--- Stated goal 1 ---
Rewrite the paragraph beginning "A chart is a graphic representation" in the excerpt about security() and charts as a shorter paragraph that keeps its main facts.
--- Stated goal 2 ---
Write the next part of the excerpt about security() and chart bars, picking up right after its last sentence.
##### Excerpted passage #####
If you choose to ignore our recommendation and use the function in repainting mode by changing the `false` in there for `true`, we sincerely hope you read the rest of our ramblings before you do so, to understand the consequences of your choice.
Let's now have a look at what security() is showing you. There is a lot to cover, so buckle up! But before we dig in, one last thing.
What is a chart?
A chart is a graphic representation of events that occur in markets. As any representation, it is not reality, but rather a model of reality. As Scott Page eloquently states in The Model Thinker : "All models are wrong; many are useful". Having in mind that both chart bars and plots on our charts are imperfect and incomplete renderings of what actually occurred in realtime markets puts us coders in a place from where we can better understand the nature of, and the causes underlying the inevitable compromises necessary to build the data series our code uses, and print chart bars.
Traders or coders complaining that charts do not reflect reality act like someone who would complain that the word "dog" is not a real dog. Let's recognize that we are dealing with models here, and try to understand them the best we can. Sure, models can be improved; TradingView is constantly improving the quality of the information displayed on charts, but charts nevertheless remain mere translations. Plots of data fetched through security() being modelized renderings of what occurs at higher timeframes, coders will build more useful and reliable tools for both themselves and traders if they endeavor to perfect their understanding of the abstractions they are working with. We hope this publication helps you in this pursuit.
█ FEATURES
This script's "Inputs" tab has four settings:
• Repaint : Determines whether the functions will use their repainting or non-repainting mode.
Note that the setting will not affect the behavior of the yellow plot, as it always repaints.
• Source : The source fetched by the security() calls.
• Timeframe : The timeframe used for the security() calls. If it is lower than the chart's timeframe, a warning appears.
• Show timeframe reminder : Displays a reminder of the timeframe after the last bar.
█ THE CHART
The chart shows two different pieces of information and we want to discuss other topics in this section, so we will be covering:
A — The type of chart bars we are looking at, indicated by the colored band at the top.
B — The plots resulting of calling security() with the close price in different ways.
C — Points of interest on the chart.
A — Chart bars
The colored band at the top shows the three types of bars that any chart on a live market will print. It is critical for coders to understand the important distinctions between each type of bar:
1 — Gray : Historical bars, which are bars that were already closed when the script was run on them.
2 — Red : Elapsed realtime bars, i.e., realtime bars that have run their course and closed.
The state of script calculations showing on those bars is that of the last time they were made, when the realtime bar closed.
3 — Green : The realtime bar. Only the rightmost bar on the chart can be the realtime bar at any given time, and only when the chart's market is active.
Refer to the Pine User Manual's Execution model page for a more detailed explanation of these types of bars.
##### Extracted data #####
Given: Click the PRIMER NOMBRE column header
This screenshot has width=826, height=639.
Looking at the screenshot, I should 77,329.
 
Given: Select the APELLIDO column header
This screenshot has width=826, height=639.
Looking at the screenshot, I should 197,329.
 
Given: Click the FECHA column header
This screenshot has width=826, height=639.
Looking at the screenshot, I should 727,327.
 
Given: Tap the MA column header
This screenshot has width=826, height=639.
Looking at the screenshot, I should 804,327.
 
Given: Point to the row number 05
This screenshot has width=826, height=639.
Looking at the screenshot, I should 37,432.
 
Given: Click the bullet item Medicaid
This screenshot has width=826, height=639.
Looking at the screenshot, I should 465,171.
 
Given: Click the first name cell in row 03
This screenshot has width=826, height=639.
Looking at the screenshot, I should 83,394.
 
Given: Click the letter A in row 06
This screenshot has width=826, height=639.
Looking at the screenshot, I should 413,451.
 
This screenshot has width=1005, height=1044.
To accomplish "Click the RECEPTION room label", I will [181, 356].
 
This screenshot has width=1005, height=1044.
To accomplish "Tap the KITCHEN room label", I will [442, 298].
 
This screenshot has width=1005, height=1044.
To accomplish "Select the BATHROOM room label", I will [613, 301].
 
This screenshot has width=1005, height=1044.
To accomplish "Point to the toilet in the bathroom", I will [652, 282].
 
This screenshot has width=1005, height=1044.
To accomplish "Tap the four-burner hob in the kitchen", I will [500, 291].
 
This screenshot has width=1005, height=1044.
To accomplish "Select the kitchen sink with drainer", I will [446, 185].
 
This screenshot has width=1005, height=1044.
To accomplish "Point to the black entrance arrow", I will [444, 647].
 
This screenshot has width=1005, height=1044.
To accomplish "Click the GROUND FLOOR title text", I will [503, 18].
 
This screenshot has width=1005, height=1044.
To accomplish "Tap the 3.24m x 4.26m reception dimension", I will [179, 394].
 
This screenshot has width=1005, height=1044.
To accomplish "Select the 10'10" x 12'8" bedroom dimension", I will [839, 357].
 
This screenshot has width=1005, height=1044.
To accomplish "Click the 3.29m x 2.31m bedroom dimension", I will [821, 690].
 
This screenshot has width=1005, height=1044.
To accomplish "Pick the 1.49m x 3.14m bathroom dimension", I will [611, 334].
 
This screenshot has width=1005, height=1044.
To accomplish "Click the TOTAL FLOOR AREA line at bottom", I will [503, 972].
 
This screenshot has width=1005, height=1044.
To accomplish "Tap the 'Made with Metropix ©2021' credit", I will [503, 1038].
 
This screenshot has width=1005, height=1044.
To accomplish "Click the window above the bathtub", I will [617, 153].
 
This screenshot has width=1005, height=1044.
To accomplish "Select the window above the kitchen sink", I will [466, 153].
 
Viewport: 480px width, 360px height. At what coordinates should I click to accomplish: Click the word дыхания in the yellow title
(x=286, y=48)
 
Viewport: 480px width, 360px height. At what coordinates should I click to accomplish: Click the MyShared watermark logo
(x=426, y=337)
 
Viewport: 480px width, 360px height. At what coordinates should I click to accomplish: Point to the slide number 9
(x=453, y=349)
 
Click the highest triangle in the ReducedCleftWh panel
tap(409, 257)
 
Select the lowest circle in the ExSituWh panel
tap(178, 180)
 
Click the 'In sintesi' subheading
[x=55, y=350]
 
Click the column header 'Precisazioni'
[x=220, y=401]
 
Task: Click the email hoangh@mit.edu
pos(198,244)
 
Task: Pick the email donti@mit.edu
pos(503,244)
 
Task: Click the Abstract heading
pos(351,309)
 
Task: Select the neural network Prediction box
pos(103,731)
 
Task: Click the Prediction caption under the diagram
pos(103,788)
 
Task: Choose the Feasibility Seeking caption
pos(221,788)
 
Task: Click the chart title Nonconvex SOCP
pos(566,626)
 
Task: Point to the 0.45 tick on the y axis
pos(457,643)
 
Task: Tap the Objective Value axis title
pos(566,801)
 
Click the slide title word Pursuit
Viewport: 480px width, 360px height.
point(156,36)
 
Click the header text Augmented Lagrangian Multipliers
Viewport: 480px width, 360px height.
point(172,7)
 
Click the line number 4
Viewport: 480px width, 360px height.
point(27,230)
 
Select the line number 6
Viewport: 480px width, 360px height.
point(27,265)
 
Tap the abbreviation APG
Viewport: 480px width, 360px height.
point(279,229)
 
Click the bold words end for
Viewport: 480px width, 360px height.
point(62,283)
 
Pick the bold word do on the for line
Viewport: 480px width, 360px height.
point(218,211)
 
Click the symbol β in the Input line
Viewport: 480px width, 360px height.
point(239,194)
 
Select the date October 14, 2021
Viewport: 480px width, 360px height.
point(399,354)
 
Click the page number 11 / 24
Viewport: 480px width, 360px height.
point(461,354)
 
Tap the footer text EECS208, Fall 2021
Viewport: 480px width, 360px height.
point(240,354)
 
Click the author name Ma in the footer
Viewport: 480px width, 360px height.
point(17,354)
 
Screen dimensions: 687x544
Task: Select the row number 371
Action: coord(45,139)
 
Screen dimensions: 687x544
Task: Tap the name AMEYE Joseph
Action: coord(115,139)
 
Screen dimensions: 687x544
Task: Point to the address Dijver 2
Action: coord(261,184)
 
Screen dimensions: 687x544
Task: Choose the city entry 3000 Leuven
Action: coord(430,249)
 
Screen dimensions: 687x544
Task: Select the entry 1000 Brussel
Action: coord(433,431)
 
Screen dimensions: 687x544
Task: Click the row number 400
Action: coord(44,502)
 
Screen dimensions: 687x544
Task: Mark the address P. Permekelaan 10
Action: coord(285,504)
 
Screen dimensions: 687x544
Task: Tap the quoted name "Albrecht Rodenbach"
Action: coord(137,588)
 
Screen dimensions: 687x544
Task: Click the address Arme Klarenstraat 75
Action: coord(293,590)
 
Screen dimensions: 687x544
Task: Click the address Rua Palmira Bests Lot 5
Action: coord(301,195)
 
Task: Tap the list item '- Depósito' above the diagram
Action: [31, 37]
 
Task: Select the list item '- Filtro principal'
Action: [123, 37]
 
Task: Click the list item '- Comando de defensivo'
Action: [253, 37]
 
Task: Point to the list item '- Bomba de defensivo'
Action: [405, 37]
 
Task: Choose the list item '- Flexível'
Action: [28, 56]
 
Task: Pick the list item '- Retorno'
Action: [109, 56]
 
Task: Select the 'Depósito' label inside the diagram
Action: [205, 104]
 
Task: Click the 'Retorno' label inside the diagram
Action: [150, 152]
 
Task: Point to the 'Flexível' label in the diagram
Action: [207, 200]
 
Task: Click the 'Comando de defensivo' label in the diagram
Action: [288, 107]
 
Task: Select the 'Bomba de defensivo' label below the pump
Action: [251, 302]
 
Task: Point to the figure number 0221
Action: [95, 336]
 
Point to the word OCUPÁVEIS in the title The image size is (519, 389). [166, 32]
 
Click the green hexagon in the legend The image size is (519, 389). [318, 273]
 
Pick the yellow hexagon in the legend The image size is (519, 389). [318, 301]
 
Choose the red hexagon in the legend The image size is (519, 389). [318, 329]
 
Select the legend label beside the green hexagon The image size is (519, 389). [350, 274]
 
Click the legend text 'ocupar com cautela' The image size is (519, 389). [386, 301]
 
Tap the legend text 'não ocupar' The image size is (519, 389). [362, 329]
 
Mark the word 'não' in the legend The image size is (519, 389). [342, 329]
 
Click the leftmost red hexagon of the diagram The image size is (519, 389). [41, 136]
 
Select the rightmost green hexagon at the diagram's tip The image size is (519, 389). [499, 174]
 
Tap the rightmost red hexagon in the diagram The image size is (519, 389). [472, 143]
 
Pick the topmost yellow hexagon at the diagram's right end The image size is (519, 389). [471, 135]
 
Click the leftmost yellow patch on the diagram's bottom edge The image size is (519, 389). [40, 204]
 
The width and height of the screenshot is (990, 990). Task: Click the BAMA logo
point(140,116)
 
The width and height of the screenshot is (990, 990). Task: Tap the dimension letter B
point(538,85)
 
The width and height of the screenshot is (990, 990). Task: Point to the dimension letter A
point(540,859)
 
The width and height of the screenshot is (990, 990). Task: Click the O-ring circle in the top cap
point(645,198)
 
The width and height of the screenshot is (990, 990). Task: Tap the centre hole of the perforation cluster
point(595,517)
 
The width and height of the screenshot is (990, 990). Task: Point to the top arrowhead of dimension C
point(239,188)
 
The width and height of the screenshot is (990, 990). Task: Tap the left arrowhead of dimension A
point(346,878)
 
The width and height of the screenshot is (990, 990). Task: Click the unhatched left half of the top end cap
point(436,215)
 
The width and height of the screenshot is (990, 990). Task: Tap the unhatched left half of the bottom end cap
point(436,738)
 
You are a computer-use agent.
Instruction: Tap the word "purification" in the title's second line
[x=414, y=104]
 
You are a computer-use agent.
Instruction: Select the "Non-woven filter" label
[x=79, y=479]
#####
--- Task output 1 ---
A chart is a graphic model of market events, not reality itself. As Scott Page puts it in The Model Thinker, "All models are wrong; many are useful." Coders who keep in mind that chart bars and plots are imperfect, incomplete renderings of realtime market activity are better placed to understand the compromises needed to build the data series their code uses and to print chart bars.

--- Task output 2 ---
B — Plots
The chart shows the result of letting our 5sec chart run for a few minutes with the following settings: "Repaint" = "On" (the default is "Off"), "Source" = `close` and "Timeframe" = 1min. The five lines plotted are the following. They have progressively thinner widths:
1 — Yellow : A normal, repainting security() call.
2 — Silver : Our recommended security() function.
3 — Fuchsia : Our recommended way of achieving the same result as our security() function, for cases when the source used is a function returning a tuple.
4 — White : The method we previously recommended in our MTF Selection Framework , which uses two distinct security() calls.
5 — Black : A lame attempt at fooling traders that MUST be avoided.
All lines except the first one in yellow will vary depending on the "Repaint" setting in the script's inputs. The first plot does not change because, contrary to all other plots, it contains no conditional code to adapt to repainting/no-repainting modes; it is a simple security() call showing its default behavior.
C — Points of interest on the chart
Historical bars do not show actual repainting behavior
To appreciate what a repainting security() call will plot in realtime, one must look at the realtime bar and at elapsed realtime bars, the bars where the top line is green or red on the chart at the top of this page. There you can see how the plots go up and down, following the close value of each successive chart bar making up a single bar of the higher timeframe. You would see the same behavior in "Replay" mode. In the realtime bar, the movement of repainting plots will vary with the source you are fetching: open will not move after a new timeframe opens, low and high will change when a new low or high are found, close will follow the last feed update. If you are fetching a value calculated by a function, it may also change on each update.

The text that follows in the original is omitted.